Prognostic Differences of RAS Mutations: Results from the South Australian Metastatic Colorectal Registry

Background Effective targeting of RAS mutations has proven elusive until recently. Novel agents directly targeting KRAS G12C have shown promise in early-phase clinical trials that included patients with metastatic colorectal cancer. Prior reports have suggested that G12C mutation may be predictive of poor outcome. Objective Assessment of the specific characteristics and prognostic implications of individual RAS mutation subtypes in patients with metastatic colorectal cancer. Patients and methods Retrospective review of individual RAS mutation types from the South Australian Metastatic Colorectal Registry between 2006 and 2020. Results Of the 5165 patients entered onto the registry, 2305 (45%) had RAS mutation results available. 772 (33%) had a RAS mutation. The nature of the RAS mutation was available in 668 (87% of those with RAS mutation). Rare mutations (outside codons 12 and 13) made up 12.6% of the total. There were numerical differences in survival between the specific RAS mutation subgroups, with the longest median overall survival (30 months) observed in those with G12S mutations. However, there was no statistical difference in survival when comparing the various RAS mutations, including the comparison of G12C to G12S (p = 0.38). Patients with cancer harbouring rare RAS mutations had a median survival of 30 months.
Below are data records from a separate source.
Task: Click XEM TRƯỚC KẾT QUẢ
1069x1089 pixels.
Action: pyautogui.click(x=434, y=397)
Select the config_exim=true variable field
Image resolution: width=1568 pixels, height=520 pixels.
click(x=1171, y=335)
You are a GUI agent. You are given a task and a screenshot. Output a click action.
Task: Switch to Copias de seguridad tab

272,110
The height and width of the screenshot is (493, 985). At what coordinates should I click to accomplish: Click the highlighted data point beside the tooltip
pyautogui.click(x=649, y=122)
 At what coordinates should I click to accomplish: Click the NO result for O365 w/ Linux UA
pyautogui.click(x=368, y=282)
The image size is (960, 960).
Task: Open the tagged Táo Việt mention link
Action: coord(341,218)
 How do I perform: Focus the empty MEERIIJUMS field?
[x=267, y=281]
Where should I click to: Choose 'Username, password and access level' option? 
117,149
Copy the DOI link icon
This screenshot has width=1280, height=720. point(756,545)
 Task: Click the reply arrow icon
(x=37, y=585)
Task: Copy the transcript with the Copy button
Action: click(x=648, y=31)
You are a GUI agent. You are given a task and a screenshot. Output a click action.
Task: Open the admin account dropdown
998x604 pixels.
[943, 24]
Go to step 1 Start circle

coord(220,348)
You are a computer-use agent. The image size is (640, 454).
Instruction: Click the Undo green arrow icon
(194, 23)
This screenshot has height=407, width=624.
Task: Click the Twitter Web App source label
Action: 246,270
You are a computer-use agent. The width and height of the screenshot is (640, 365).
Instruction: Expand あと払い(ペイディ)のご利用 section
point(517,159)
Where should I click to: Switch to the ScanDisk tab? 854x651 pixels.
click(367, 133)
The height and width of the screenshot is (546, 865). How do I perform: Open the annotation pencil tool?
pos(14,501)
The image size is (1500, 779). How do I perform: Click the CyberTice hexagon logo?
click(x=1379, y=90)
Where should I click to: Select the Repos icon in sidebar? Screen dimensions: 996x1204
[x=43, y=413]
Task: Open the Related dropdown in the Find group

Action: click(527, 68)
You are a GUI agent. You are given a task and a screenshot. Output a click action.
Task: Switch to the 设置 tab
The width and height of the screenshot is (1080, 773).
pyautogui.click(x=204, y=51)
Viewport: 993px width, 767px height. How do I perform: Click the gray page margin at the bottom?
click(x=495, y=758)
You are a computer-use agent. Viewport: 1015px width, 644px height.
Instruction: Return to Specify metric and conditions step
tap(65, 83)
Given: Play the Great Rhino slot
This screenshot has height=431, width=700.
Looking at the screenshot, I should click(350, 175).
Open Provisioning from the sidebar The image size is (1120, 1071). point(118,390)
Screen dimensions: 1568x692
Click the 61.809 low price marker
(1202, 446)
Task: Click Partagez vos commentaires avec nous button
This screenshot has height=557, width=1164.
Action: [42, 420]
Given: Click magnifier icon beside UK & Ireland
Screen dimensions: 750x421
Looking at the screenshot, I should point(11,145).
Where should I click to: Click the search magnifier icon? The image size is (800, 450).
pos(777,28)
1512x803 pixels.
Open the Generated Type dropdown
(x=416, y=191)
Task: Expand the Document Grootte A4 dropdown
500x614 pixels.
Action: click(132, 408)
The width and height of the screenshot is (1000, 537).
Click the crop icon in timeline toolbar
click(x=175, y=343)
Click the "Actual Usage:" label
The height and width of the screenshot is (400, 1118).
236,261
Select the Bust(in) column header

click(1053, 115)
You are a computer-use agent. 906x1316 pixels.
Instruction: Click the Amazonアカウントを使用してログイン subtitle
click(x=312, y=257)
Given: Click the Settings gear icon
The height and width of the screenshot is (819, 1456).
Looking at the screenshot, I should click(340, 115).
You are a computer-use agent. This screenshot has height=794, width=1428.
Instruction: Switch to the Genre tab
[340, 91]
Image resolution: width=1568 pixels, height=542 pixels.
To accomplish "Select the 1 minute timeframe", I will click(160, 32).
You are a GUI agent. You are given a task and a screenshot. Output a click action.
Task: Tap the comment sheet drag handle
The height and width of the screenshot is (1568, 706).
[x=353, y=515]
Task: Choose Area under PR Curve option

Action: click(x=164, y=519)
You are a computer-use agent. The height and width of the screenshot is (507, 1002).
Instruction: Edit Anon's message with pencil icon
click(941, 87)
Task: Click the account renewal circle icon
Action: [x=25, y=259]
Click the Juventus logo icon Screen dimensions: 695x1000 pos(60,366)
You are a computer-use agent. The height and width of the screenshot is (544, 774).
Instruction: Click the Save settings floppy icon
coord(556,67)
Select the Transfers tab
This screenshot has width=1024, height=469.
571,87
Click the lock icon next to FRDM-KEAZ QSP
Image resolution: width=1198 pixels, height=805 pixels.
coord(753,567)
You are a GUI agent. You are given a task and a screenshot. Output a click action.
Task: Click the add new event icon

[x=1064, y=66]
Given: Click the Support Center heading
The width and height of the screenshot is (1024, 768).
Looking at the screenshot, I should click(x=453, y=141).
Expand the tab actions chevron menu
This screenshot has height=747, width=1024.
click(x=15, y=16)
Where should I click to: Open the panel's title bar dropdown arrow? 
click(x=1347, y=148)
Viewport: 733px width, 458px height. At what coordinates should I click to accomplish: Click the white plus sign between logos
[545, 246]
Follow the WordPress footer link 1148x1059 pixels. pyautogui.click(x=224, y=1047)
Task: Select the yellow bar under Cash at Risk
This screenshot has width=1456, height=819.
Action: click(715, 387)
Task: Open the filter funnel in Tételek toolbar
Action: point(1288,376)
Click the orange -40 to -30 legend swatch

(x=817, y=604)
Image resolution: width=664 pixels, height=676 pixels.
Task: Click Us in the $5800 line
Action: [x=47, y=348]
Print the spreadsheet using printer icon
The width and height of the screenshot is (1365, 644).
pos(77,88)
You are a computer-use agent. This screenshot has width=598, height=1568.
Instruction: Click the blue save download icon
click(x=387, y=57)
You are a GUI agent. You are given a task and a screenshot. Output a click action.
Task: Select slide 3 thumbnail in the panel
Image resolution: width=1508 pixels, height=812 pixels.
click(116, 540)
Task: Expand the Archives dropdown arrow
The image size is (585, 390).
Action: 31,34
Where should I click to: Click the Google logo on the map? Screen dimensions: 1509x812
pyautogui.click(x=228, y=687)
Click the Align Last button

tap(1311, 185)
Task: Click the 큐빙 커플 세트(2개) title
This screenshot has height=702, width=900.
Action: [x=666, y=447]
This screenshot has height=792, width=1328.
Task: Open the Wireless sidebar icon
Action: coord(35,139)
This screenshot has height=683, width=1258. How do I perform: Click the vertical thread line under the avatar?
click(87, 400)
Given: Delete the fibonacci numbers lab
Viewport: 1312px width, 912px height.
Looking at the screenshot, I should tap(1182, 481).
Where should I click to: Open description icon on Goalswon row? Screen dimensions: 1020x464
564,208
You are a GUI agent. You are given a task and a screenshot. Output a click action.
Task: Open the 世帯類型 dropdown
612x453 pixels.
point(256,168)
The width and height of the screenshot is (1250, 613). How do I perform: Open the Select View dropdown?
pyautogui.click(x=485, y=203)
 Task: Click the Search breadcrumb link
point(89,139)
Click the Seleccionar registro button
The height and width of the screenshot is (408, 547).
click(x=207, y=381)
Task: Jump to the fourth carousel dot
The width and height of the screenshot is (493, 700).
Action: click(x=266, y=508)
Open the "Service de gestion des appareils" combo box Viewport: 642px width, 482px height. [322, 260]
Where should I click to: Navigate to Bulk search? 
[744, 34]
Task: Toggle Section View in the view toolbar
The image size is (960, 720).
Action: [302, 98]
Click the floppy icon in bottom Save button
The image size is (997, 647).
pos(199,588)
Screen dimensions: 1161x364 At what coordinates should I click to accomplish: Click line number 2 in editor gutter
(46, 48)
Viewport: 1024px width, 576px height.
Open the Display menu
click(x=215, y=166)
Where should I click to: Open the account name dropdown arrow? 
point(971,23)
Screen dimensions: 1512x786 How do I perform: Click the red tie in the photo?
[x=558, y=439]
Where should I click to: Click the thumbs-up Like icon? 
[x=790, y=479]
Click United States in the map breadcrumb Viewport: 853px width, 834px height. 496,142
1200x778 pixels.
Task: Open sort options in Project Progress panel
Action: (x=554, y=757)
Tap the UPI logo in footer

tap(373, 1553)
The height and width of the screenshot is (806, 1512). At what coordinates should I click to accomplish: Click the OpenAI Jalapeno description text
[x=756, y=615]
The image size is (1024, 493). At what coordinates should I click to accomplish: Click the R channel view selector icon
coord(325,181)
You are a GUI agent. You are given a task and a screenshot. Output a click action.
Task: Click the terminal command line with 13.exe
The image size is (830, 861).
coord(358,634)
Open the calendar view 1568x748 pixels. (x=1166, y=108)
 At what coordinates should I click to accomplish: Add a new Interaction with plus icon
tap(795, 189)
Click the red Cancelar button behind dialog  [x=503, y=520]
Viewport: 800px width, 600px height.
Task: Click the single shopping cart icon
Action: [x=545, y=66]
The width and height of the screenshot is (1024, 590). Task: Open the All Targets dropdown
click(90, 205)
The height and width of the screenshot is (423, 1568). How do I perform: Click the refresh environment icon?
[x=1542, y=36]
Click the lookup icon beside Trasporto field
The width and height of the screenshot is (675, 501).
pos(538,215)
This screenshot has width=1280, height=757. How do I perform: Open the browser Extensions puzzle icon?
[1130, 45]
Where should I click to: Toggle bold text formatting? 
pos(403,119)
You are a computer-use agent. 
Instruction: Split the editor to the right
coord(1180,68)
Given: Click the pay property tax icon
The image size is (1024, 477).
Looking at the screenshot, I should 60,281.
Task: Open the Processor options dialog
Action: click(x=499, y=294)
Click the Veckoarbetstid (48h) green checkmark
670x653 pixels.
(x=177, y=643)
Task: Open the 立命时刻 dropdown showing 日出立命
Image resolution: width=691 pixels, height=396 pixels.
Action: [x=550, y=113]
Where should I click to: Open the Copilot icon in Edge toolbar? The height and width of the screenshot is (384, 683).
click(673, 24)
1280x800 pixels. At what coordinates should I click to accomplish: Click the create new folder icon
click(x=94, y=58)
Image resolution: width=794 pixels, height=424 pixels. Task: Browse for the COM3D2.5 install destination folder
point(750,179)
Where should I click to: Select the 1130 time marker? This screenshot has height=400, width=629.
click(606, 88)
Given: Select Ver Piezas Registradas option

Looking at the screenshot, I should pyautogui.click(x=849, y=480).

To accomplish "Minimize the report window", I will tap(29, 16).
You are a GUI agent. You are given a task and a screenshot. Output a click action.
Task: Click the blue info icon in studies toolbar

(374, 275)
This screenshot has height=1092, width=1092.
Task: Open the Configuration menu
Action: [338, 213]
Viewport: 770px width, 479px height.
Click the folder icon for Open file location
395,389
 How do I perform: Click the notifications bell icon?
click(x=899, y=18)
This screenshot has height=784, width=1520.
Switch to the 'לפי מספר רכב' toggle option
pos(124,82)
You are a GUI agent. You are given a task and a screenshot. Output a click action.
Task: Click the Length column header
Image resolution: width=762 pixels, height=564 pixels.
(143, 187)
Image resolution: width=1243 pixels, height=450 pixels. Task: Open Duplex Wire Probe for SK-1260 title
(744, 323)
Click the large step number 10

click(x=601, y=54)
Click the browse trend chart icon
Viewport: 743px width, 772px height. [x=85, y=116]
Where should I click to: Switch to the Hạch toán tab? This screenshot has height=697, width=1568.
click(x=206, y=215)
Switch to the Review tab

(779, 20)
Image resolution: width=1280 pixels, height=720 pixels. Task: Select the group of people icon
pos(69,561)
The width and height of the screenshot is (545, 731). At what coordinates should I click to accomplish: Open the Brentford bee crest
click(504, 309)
Conclusions Whilst the G12S mutation was associated with the longest survival numerically, the observed survival for patients with the most common RAS mutations (G12C, G12V, G12A, G12D and G13D) did not significantly differ.

Automated summary

This study retrospectively reviewed individual RAS mutation subtypes in patients with metastatic colorectal cancer in South Australia, finding that there were numerical differences in survival between different RAS mutation subgroups, but no statistically significant differences. Although patients with G12S mutation had numerically the longest survival, patients with the most common RAS mutations did not significantly differ in terms of survival.